> Фрагмент текста:
Шли годы, но нужда продолжала преследовать Маркса и его семью. В 1861 году Маркс потерял свою работу в газете – главный источник заработка. Иногда Маркс неделями не выходил на улицу, так как одежда была заложена в ломбард. Оставляя в стороне экономические расчеты для «Капитала», он составлял бесконечные расчеты долгов – булочнику, мяснику, домовладельцу… «Грозный» глава I Интернационала вынужден был частенько прятаться от преследования кредиторов, которые представлялись ему чудовищами.
Порой казалось, что положение уже безвыходное. И даже Маркс при всей своей душевной стойкости, удивительной способности юмористически оценивать самые печальные ситуации, который разыгрывал у себя дома «молчаливого стоика, чтобы уравновесить бурные взрывы с другой стороны» (то есть со стороны жены), даже он временами терял терпение. «Словом, дьявол сорвался с цепи», – с горечью восклицал он, описывая несчастья, обрушившиеся на его семью: нищету, долги, болезнь жены, его собственное нездоровье. «Этому поджариванию на медленном огне, – сжигающему голову и сердце, поглощающему сверх того драгоценное время… должен быть положен конец!»

> Исходные данные:

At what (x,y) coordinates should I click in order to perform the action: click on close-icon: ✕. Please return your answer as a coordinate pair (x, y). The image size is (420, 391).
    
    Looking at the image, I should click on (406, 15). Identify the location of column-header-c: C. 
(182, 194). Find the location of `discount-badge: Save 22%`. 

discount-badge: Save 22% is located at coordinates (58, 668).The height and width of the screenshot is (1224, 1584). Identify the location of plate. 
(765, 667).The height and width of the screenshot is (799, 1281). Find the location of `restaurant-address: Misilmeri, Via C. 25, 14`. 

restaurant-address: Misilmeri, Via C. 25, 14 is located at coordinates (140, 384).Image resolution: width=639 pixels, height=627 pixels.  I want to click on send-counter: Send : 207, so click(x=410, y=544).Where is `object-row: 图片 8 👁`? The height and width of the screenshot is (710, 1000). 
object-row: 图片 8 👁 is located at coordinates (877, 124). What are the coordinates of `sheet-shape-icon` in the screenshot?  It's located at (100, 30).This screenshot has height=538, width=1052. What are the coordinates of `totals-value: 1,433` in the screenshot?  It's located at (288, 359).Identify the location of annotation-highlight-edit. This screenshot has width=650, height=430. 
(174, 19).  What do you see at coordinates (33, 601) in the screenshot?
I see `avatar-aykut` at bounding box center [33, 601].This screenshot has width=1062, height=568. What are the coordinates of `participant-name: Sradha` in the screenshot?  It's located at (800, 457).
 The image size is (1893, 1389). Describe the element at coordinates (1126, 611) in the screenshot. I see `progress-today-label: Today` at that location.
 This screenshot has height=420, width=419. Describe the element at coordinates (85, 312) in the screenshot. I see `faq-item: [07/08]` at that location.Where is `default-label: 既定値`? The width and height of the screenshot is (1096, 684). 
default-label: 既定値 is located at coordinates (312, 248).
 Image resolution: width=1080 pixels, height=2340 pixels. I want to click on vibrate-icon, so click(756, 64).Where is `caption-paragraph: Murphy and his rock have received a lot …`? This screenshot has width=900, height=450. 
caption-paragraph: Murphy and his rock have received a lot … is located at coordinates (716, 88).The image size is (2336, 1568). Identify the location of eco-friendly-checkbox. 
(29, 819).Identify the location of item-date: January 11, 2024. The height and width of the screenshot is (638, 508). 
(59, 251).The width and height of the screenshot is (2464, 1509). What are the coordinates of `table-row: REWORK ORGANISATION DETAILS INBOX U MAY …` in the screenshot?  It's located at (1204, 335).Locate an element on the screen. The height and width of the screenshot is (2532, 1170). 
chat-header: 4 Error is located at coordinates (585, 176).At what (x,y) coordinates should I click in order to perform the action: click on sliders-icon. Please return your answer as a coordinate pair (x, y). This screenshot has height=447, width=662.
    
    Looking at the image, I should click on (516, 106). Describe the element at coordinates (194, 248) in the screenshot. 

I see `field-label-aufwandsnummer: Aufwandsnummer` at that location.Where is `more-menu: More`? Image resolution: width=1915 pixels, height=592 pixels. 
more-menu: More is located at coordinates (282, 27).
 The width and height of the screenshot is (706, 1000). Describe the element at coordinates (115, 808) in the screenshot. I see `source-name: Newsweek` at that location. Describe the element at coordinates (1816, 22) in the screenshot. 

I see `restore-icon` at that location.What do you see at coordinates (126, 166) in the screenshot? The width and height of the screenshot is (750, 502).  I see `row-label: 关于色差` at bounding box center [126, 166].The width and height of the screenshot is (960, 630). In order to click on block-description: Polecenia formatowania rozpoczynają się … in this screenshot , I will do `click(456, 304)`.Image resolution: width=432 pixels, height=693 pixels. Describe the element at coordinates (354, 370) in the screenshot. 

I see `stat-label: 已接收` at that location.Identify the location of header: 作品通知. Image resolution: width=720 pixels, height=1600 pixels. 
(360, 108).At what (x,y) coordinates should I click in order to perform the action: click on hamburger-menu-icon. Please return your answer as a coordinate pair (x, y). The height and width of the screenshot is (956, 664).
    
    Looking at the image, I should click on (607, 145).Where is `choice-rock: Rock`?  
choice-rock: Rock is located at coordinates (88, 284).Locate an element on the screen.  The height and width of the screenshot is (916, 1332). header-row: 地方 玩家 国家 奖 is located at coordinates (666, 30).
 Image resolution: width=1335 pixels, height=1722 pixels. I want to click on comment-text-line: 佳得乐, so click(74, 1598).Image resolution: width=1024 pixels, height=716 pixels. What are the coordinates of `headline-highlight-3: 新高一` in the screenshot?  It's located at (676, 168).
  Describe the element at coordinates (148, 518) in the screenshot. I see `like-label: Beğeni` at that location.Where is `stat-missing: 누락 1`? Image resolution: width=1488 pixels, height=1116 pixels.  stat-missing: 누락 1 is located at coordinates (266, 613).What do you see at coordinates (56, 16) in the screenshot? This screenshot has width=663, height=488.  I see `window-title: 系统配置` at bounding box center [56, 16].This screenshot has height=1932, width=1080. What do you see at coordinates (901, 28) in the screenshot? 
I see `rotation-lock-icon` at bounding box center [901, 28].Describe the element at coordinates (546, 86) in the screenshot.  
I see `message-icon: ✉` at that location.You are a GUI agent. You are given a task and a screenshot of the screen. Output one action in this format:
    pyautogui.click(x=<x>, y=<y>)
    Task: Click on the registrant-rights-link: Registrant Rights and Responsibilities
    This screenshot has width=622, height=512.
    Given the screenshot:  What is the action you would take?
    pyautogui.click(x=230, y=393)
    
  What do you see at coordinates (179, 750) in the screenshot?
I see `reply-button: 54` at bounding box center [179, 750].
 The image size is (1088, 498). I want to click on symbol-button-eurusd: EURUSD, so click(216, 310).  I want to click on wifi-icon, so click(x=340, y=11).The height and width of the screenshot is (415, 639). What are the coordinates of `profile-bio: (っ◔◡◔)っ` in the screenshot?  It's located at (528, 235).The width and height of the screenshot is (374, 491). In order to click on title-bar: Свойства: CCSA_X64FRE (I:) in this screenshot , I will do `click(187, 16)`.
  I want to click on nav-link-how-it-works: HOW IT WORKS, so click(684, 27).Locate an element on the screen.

> Задачи для решения:
(A) В каком году Маркс потерял работу в газете, если верить тексту о нужде его семьи?
(B) Воспроизведите дословно часть текста о нужде семьи Маркса, начиная со слов «Шли годы, но» и продолжая по слова «представлялись ему чудовищами.» включительно.

> Решения задач:
(A) В 1861 году.

(B)
Шли годы, но нужда продолжала преследовать Маркса и его семью. В 1861 году Маркс потерял свою работу в газете – главный источник заработка. Иногда Маркс неделями не выходил на улицу, так как одежда была заложена в ломбард. Оставляя в стороне экономические расчеты для «Капитала», он составлял бесконечные расчеты долгов – булочнику, мяснику, домовладельцу… «Грозный» глава I Интернационала вынужден был частенько прятаться от преследования кредиторов, которые представлялись ему чудовищами.